"Helal olsun çocuklar.Böyle daima sahip çıkın birbirinize."

Aras Bey sandalyesine yaslanarak konuştu.Bu sırada Esin Hanım gözlerini devirdi eşine doğru.

"Yani asıl sana helal olsun Aras.Ne güzel de övüyorsun öyle.Pes!"

"Her zaman konuşmakla olmuyor malesef canım.Kaşınan insan çok,ne yapsınlar yani?"diyerek güldü Aras Bey.

"Aras amcam haklı vallahi.Hele Ömer ile boğuşan çocuk fazlasıyla hak etmişti."dedi Sinan ve bu kez Ömer gülünce,beklenmedik ses tonu girdi araya.

"Benim yüzümden oldu ne olduysa.Aslında bakarsanız başta ben de konuşmayı denedim fakat olaylar çok daha farklı şekilde gelişti.Üzgünüm."

Taner mahcup bir tavır takındı konuşurken.Ela ise suratına okkalı bir tokat atmak istiyordu şuan.İyi oynuyordu.Fazlasıyla.

"Bak şimdi!Olur mu öyle şey oğlum?Kendini suçlu hissedecek bir durum yok ortada.Bakma hani anneler...Bilirsin endişe etmeden asla duramazlar.Yoksa senlik bir durum yok."dedi Aras Bey.

"Aynen öyle.Biz artık kardeşiz.Böyle şeylerin lafı bile olmaz.Yine olsa yine dayak yerim senin için kardeşim."

Ömer tek elini yanında oturan Taner'in omzuna yerleştirirken konuştu.Sinan,Sena ve Ela duydukları ile şok olurken,Taner zafer timsali gözlerini irileştirdi ve peşine gülümsedi.

Taner olayları kendi lehine çevirmeyi başarıyordu.Ela için ise zaman gittikçe daralıyordu.Ve hala elinde hiç bir delil yoktu.Böyle giderse istemedikleri ya da engel olmaya çalıştıkları şey,onları ezip geçecekti.Acımadan ve büyük bir zevkle.

* *
Yemeğin ardından evin ön bahçesinde soluğu alan Taner ve Ömer vardı şimdi hedefte.Benim gibi Taner de durumu garip bulacak ki her iki eli cepte Ömer'e doğru döndü.

"Benimle konuşmak istediğin özel bir durum mu var?Diğerlerini göremiyorum da."diye sordu Taner.

Ömer içine doldurduğu nefesini yavaşça bırakırken,o da her iki elini ceplerine yerleştirerek rahat bir tavırla baktı Taner'e.

"Aslında evet.Yani daha doğrusu seninle tanıştırmak istediğim birileri var."

"Birileri derken?"

Taner gerilmişti nedenini anlamadığı bir şekilde.Olan ne varsa tuhaf geliyordu ona.Çok da haksız sayılmazdı kendine göre.
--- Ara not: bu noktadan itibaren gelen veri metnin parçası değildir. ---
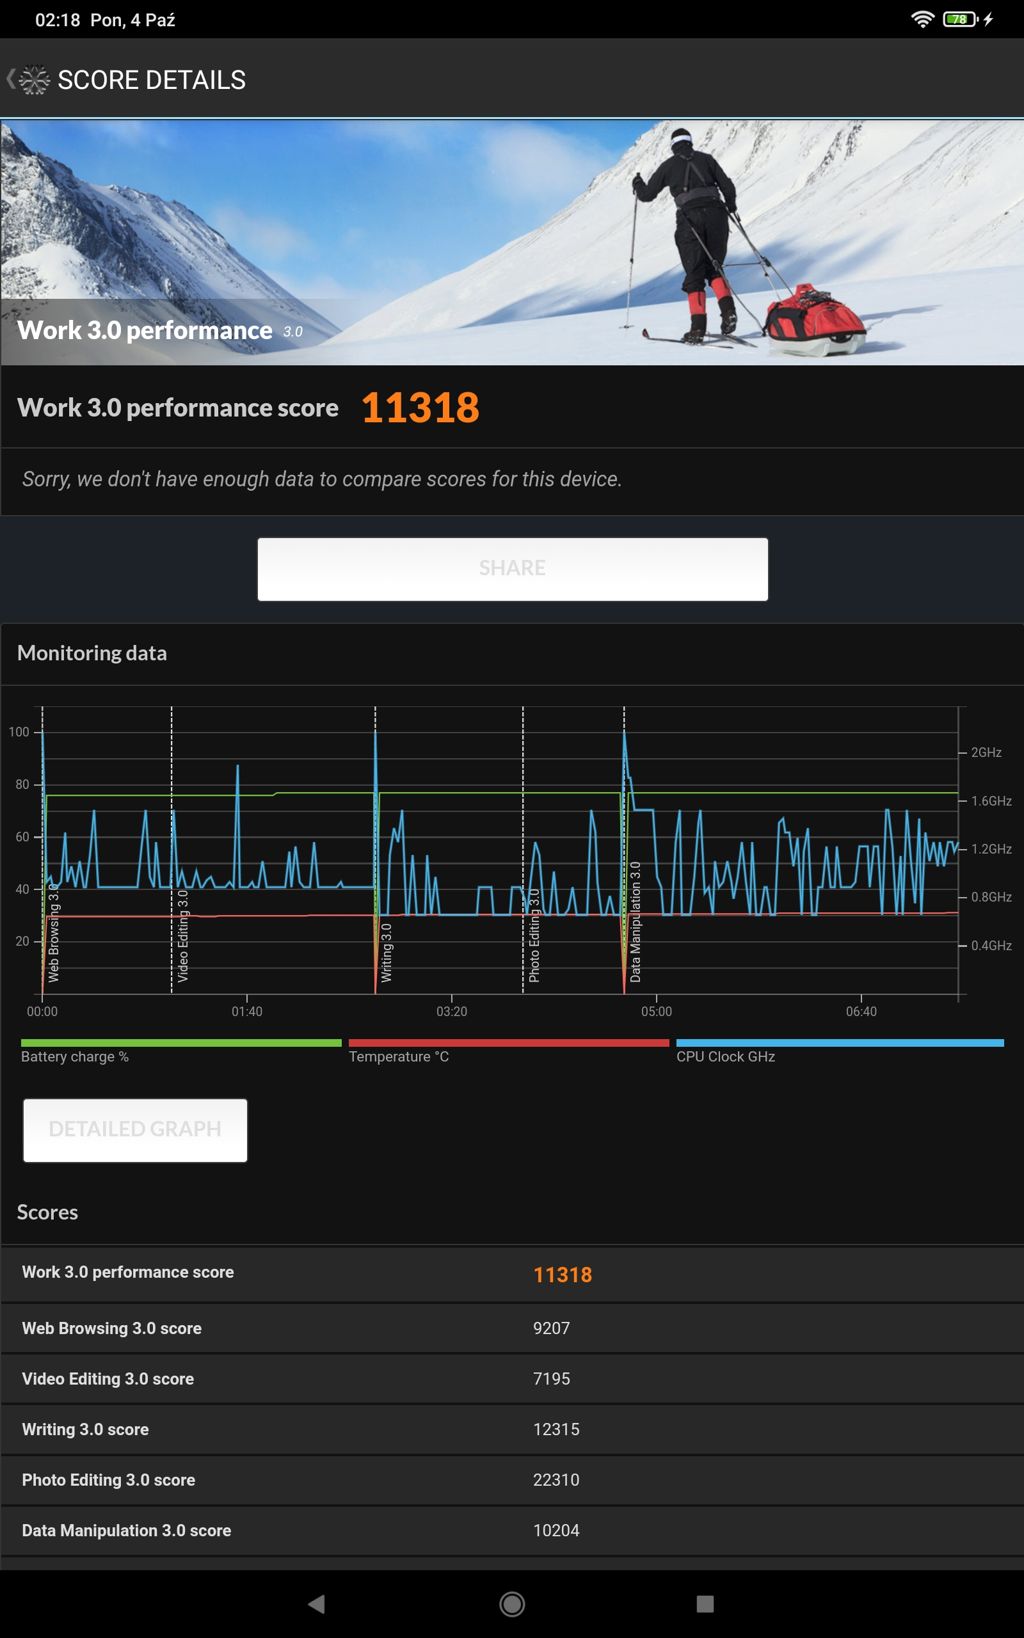Tap the Writing 3.0 score row

click(512, 1430)
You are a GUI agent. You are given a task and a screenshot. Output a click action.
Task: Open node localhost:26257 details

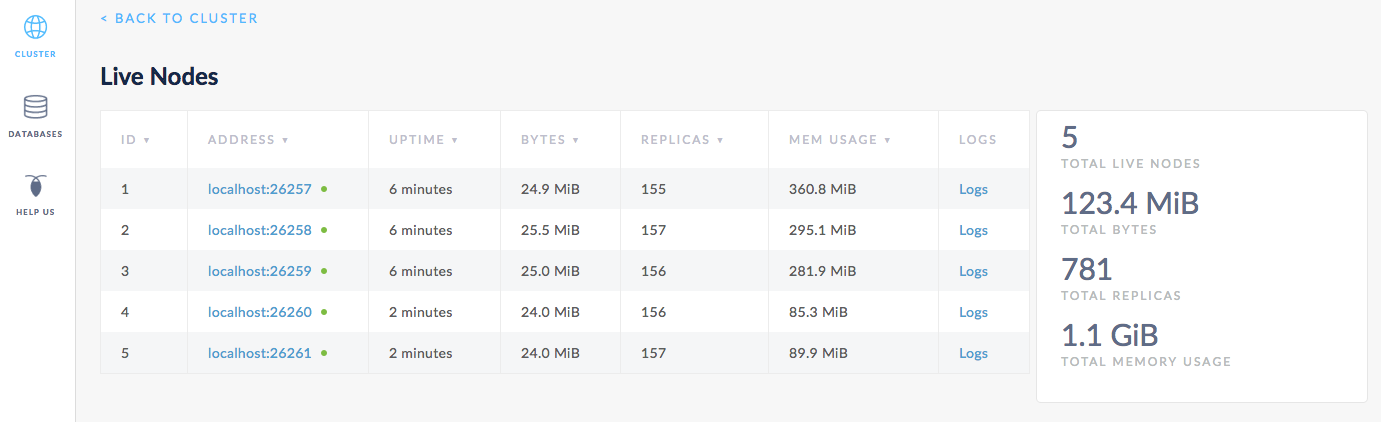pos(259,189)
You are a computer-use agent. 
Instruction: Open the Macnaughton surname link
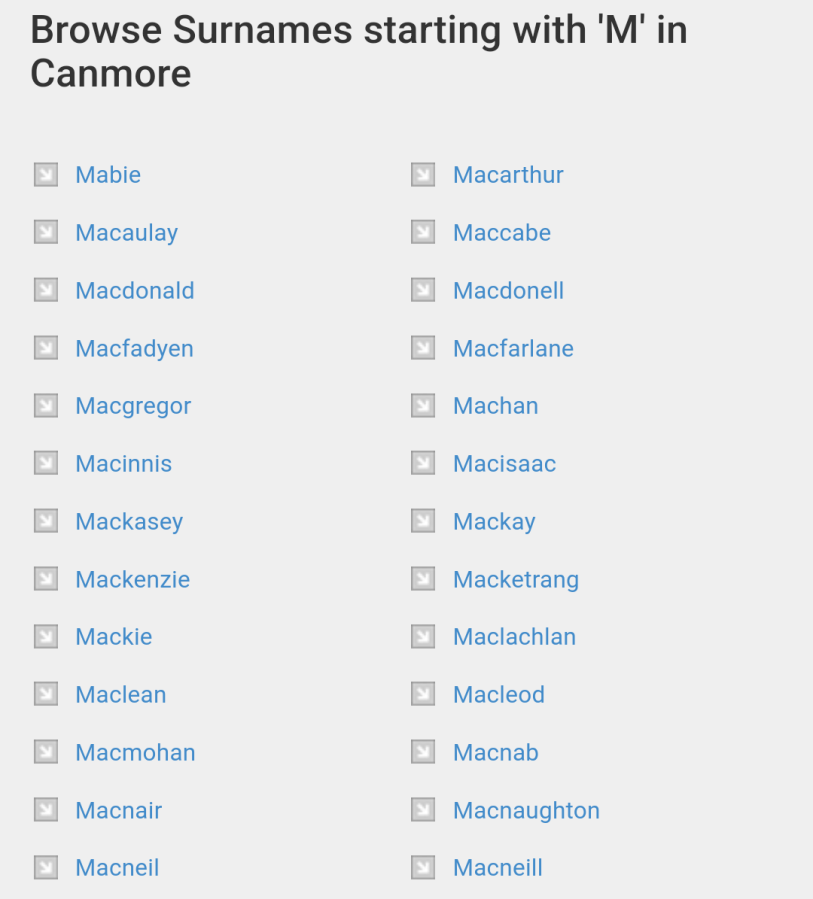coord(526,811)
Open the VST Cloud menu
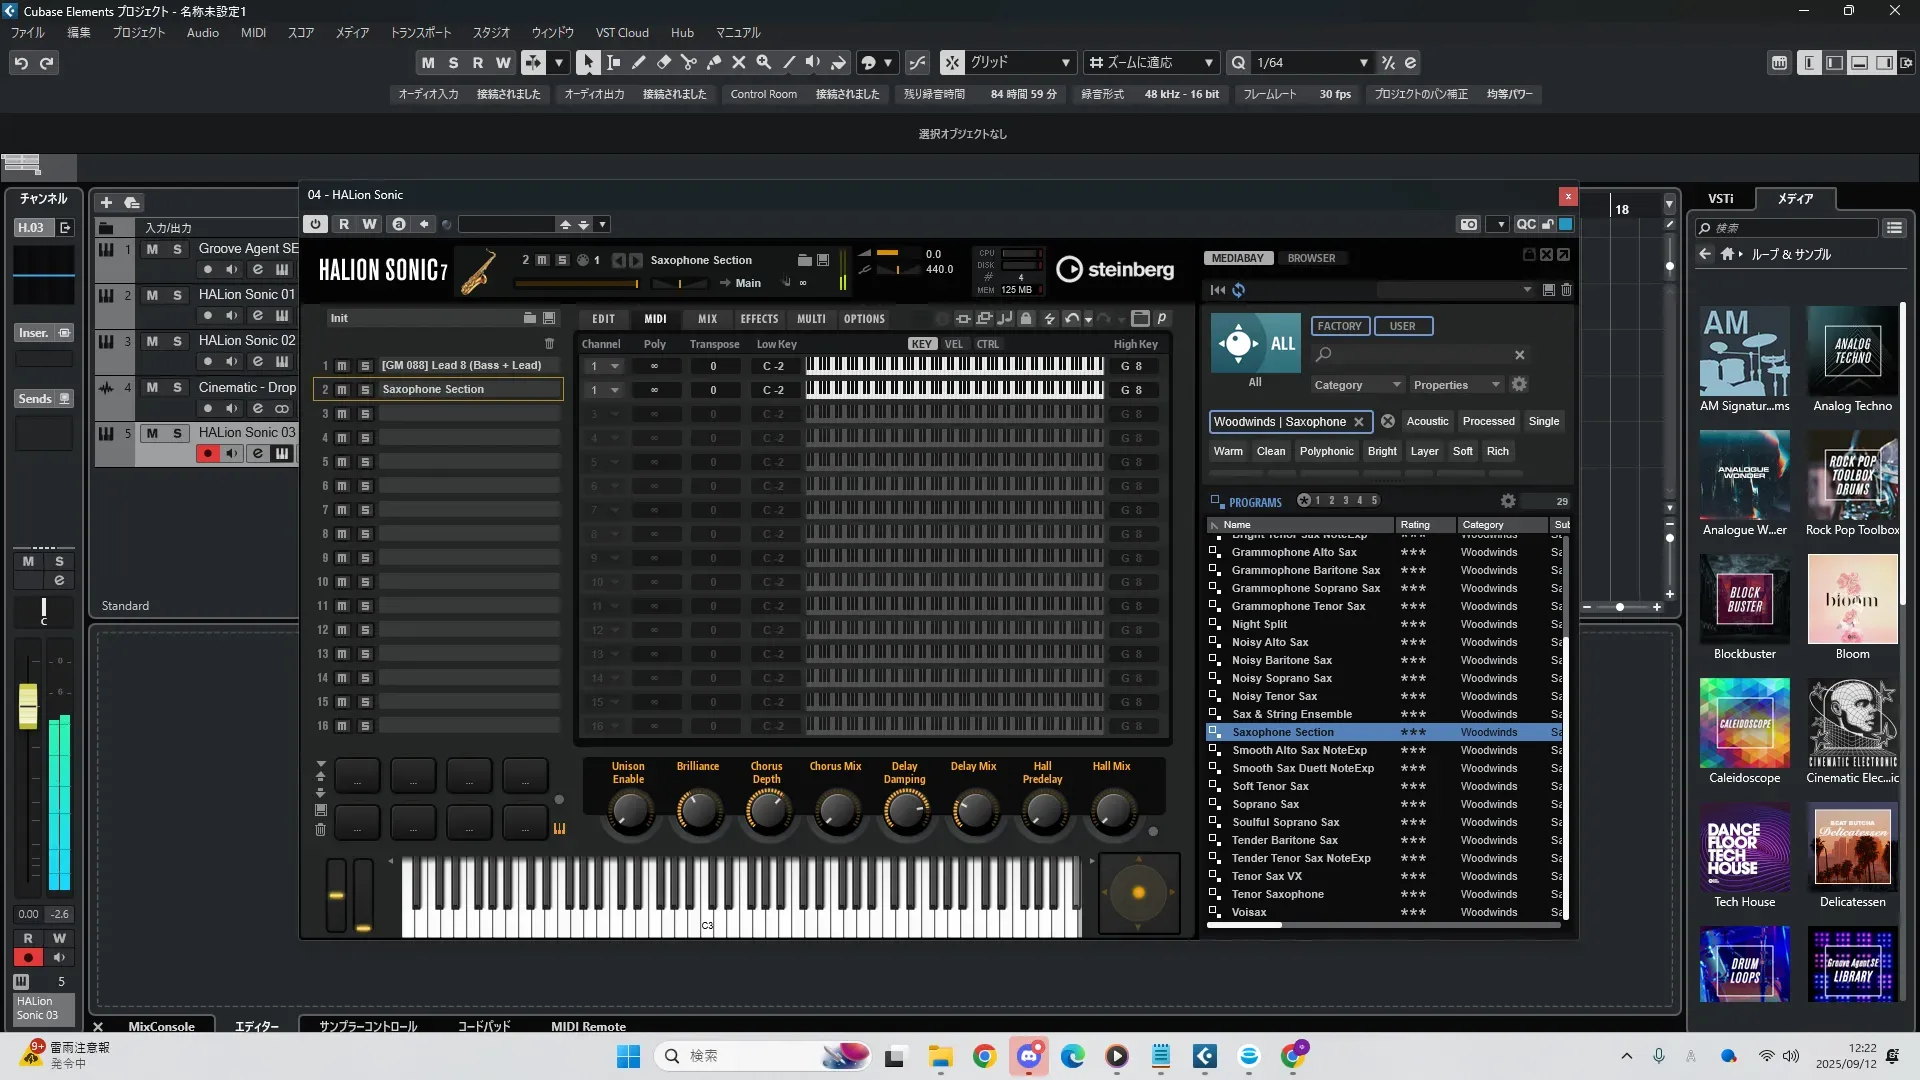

"Evet.Taner...Artık sen de bizim aileden sayılırsın.O yüzden senden saklamak istemiyorum.Bunun üzerine çok kafa yordum ve inan benim için hiç de kolay olmadı."

"Söylediklerinden hiç bir şey anlamıyorum Ömer.Kötü bir durum mu var yoksa?"

"Hayır,aksine.Hadi,beni takip et kardeşim."

"Peki."

Ömer önde,Taner ise hemen arkasında evin arka bahçesine doğru ilerlemeye başladılar.Taner iyi hissetmiyordu.Çatık kaşları ve sürekli yumru şekline sokup geri açtığı elleri bunu kanıtlıyordu.Ömer ise bambaşka bir hisle dolup taşmıştı sanki.Bir yandan hüzün ona eşlik ediyorken, bir taraftan da garip bir heyecan vardı üzerinde.Normal değildi onun için.

Sadece bir kaç adım sonra Ömer hedefine yaklaşmış ve adımlarını durdurmuştu.Fakat tezat bir durum vardı ortada.Taner,Ömer'in bir iki adım gerisinde durmuştu.Yanındaki sessizliği fark eden Ömer ise,geriye döndü hemen.

"Taner?Kardeşim gel."

Taner,Ömer'den ziyade hemen onun önünde duran iki büyükçe toprak parçasına odaklamıştı kendini.Hızla yutkunurken,gözleri büyüdü.Sürekli yumru şekline sokup bıraktığı elleri ise şimdi tek bir işlev görüyordu.